--- Start of TEXT BLOCK ---
# its official. no more kibble for my dogs



## ruckusluvr (Oct 28, 2009)

i just finished my last bag of kibble.

we are feeding home cooked 

Raw would be sooooo much easier and possibly cheaper than home cooked, but for my own reasons (ocd, raw meat= huge eww factor) i will not go raw.

I tell ya, it took me months of research to learn the *best* way to build a recipe. 

and i know the prices are different everywhere, but i can feed home cooked for the same price of buying kibble (chicken soup for the dog lovers soul)


----------



## bdb5853 (May 21, 2010)

What supplements are you using for your home cooked recipe?


----------



## CorgiPaws (Mar 31, 2009)

Well, congratulations on your new feeding route! I'm a firm believer that a home prepared diet is better than a commercial one. 
What kind of recipies will you be doing, out of curiosity. I considered doing homecooked once, I get bored with raw, and enjoy cooking, but obviously went with raw in the end.
--- End of TEXT BLOCK ---
--- Start of EXTRACTED ENTRIES ---
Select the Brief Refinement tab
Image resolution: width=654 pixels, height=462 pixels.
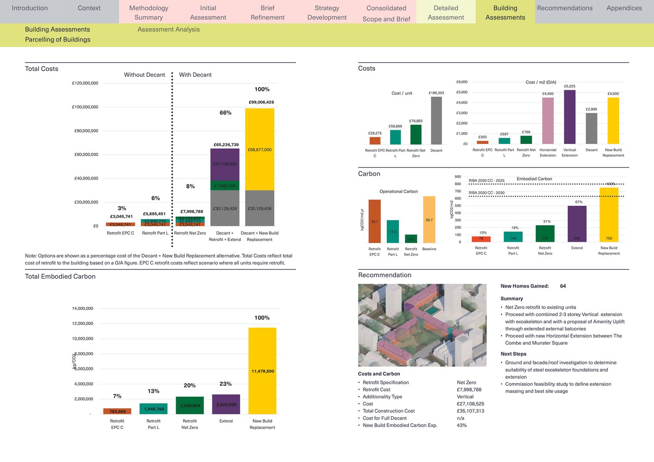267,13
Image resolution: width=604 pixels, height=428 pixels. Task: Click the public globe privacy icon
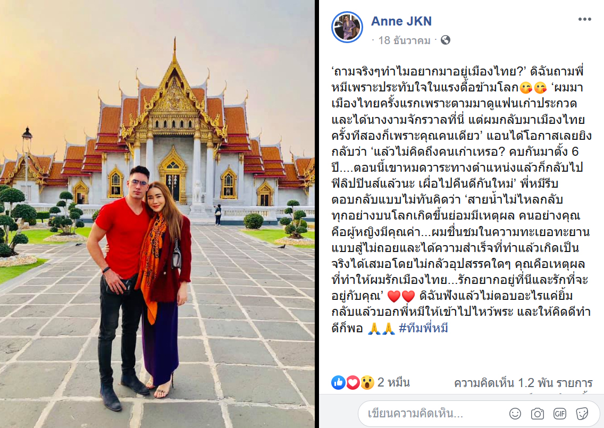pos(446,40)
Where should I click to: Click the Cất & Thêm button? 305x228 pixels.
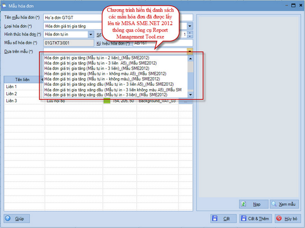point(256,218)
--- End of EXTRACTED ENTRIES ---
--- Start of EXTRACTED ENTRIES ---
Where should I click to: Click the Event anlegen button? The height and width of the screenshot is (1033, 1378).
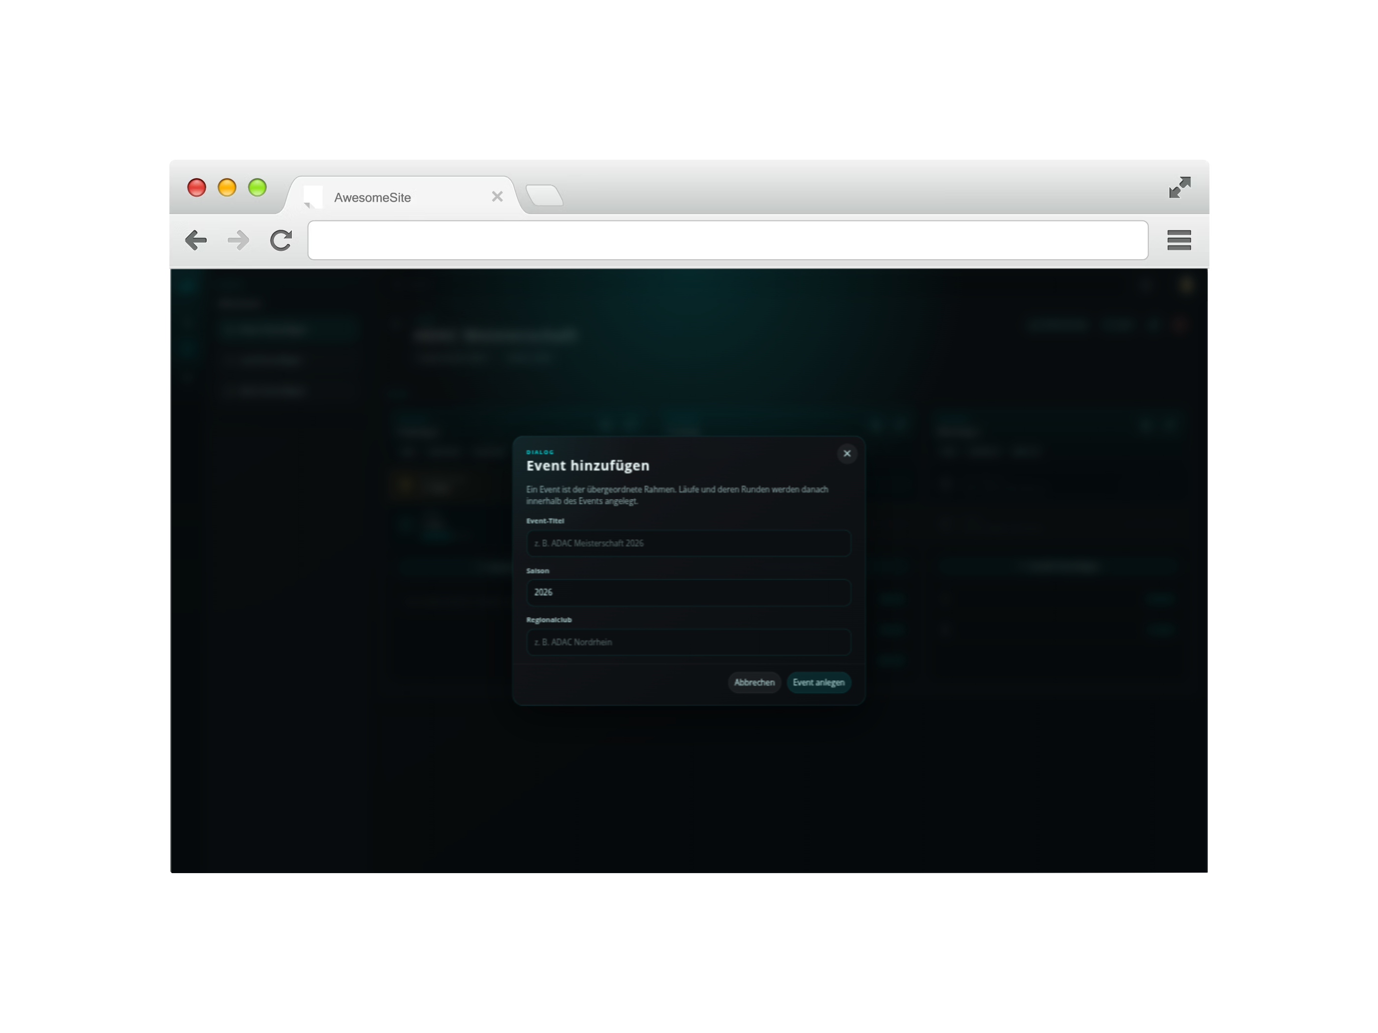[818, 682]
--- End of EXTRACTED ENTRIES ---
--- Start of EXTRACTED ENTRIES ---
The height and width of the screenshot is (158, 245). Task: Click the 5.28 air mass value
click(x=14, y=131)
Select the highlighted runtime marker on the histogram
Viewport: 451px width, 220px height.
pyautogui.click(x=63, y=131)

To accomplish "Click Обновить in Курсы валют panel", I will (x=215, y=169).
--- End of EXTRACTED ENTRIES ---
- TASK LIST -
- a) Give every username that posts in the dog food thread.
- b) Answer these from the dog food thread:
(i) How does the cost of home cooked food compare with kibble for ruckusluvr?
(ii) What does bdb5853 want to know?
(iii) Which way of feeding did CorgiPaws end up choosing?
- c) In the dog food thread, why won't ruckusluvr feed raw even though it might be easier?
You won't need the lines for any of this.

- THE RESULTS -
- a) ruckusluvr, bdb5853, CorgiPaws

- b)
(i) It costs the same as buying kibble.
(ii) Which supplements go into the home cooked recipe.
(iii) Raw.

- c) ruckusluvr grants that raw would be much easier and possibly cheaper than home cooked. ruckusluvr still won't go raw because of OCD and because raw meat is a "huge eww factor."